Mediziner widersprechen dem vehement. "Insgesamt war der Umgang mit den Warnungen in Ordnung", meint der Marburger Virologe Becker. Wenn es um eine potentiell tödliche Krankheit gehe, habe die Gesundheit der Menschen Vorrang vor wirtschaftlichen Interessen. Zwar hätten sich die einzelnen Landesminister besser abstimmen müssen, sagt Becker - "aber sie stehen auch unter enormem Druck".

Gesundheitspolitiker können nur verlieren, wenn eine Seuche grassiert und die Erkenntnislage noch unklar ist: Warnen sie zu spät, riskieren sie Menschenleben. Warnen sie zu früh, riskieren sie wirtschaftliche Schäden und den Vorwurf der Panikmache. Schlauer ist man immer erst hinterher.

Die Kritiker unterscheiden zudem kaum zwischen der Kommunikation nach außen und der nach innen. Zwar haben Landes- und Bundesminister, Instituts- und Behördenleiter diverse Warnungen ausgesprochen und dabei selten mit einer Stimme gesprochen.

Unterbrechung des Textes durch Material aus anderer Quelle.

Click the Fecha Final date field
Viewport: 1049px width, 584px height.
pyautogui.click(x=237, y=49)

Doch das läuft zunächst nur dem Wunsch der Öffentlichkeit nach schnellen und einfachen Antworten zuwider. Ob es die Kommunikation zwischen den Seuchenbekämpfern und damit die Eindämmung der Seuche behindert hat, ist keineswegs ausgemacht.

Immerhin scheint das Problem der verwirrenden Außendarstellung auch die Parteien zu betreffen, die das Kommunikationswirrwarr kritisieren. Das Krisenmanagement der Bundesregierung sei "miserabel", sagte Grünen-Fraktionschefin Renate Künast. Die betroffenen Betriebe und Unternehmen würden mit ihren Sorgen im Stich gelassen.

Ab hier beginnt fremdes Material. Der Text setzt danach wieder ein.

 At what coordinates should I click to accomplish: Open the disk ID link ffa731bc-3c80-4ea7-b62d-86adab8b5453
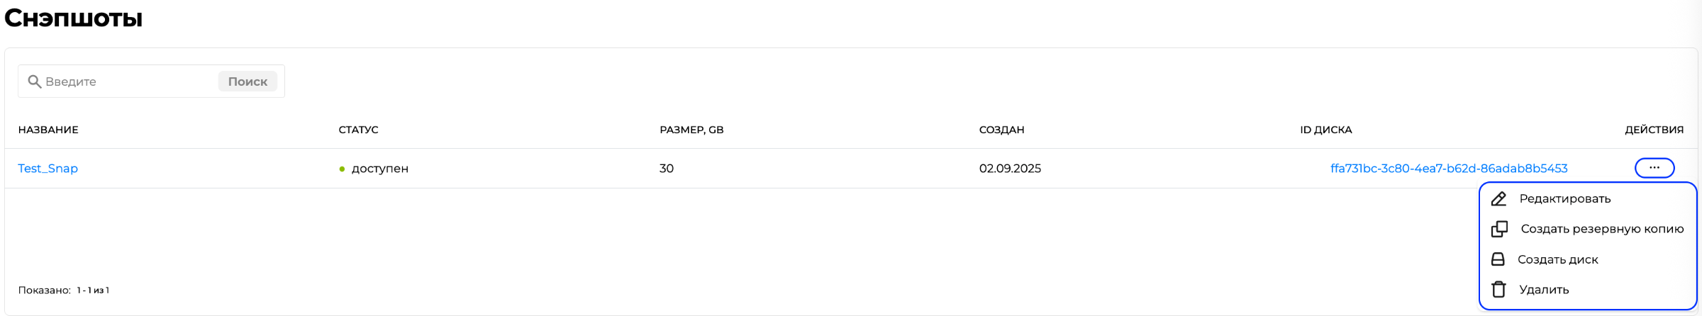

Künasts Parteifreund Johannes Remmel klang ganz anders: Die Lebensmittelkontrollen seien von den Kommunen gut koordiniert, die Abstimmung mit den Landesbehörden eng und gut organisiert. "Ich wüsste nicht", sagte der NRW-Verbraucherschutzminister im ARD-"Morgenmagazin", "wie aus Berlin die konkrete Probennahme in Betrieben organisiert werden sollte."